Large Language Models for Time Series: A Survey
Xiyuan Zhang, Ranak Roy Chowdhury, Rajesh K. Gupta, Jingbo Shang
TL;DR
The paper addresses how to harness large language models for time series analysis by bridging modality gaps between text-trained LLMs and numerical time series data. It proposes a five-category taxonomy—prompting, quantization, aligning, vision as bridge, and tool integration—together with a formal input/output framework expressed as $x=(x_s,x_t)$ with $x_s ∈ R^{T×c}$ and outputs $y$ that can be time series, text, or numeric, and by outlining representative methods for each category. The survey compiles representative works, introduces multimodal datasets, and discusses challenges and future directions across theory, multimodal multitask learning, efficiency, domain knowledge integration, customization, and privacy. By organizing existing work into this foundation, the paper enables scalable, multimodal time series analysis across domains such as climate, IoT, healthcare, traffic, and finance, and highlights open problems in building robust, scalable time-series foundation models.
Abstract
Large Language Models (LLMs) have seen significant use in domains such as natural language processing and computer vision. Going beyond text, image and graphics, LLMs present a significant potential for analysis of time series data, benefiting domains such as climate, IoT, healthcare, traffic, audio and finance. This survey paper provides an in-depth exploration and a detailed taxonomy of the various methodologies employed to harness the power of LLMs for time series analysis. We address the inherent challenge of bridging the gap between LLMs' original text data training and the numerical nature of time series data, and explore strategies for transferring and distilling knowledge from LLMs to numerical time series analysis.
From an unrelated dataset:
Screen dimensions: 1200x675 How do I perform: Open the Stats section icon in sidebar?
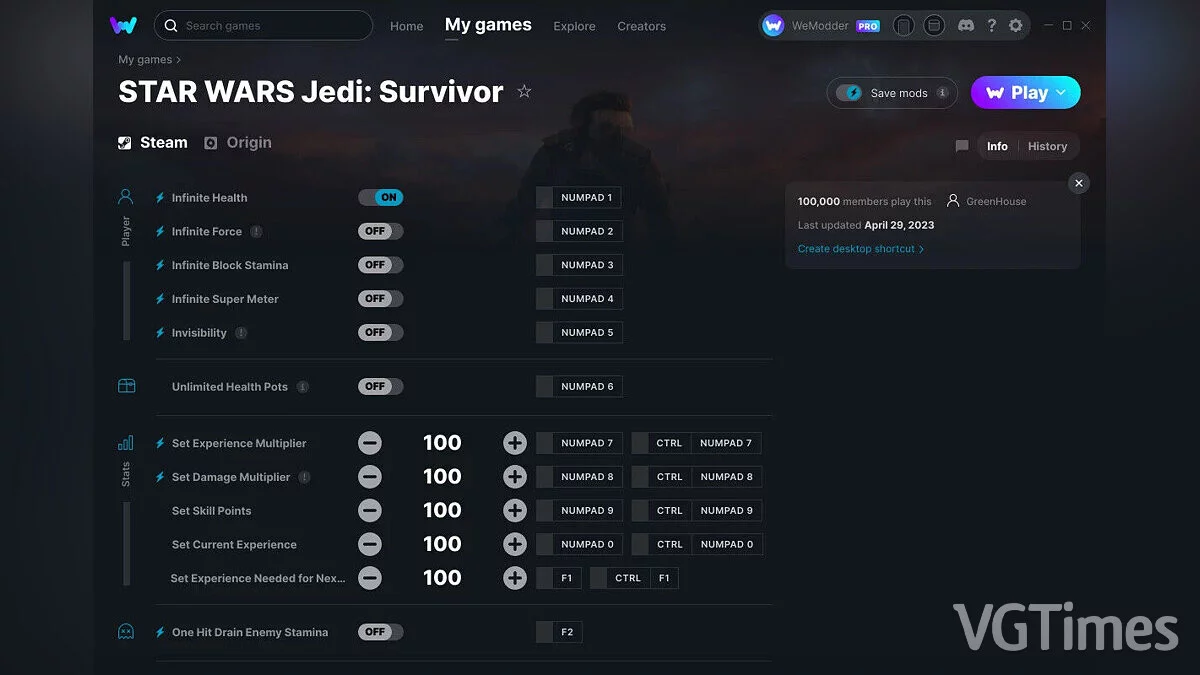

We detail various methodologies, including (1) direct prompting of LLMs, (2) time series quantization, (3) aligning techniques, (4) utilization of the vision modality as a bridging mechanism, and (5) the combination of LLMs with tools. Additionally, this survey offers a comprehensive overview of the existing multimodal time series and text datasets and delves into the challenges and future opportunities of this emerging field. We maintain an up-to-date Github repository which includes all the papers and datasets discussed in the survey.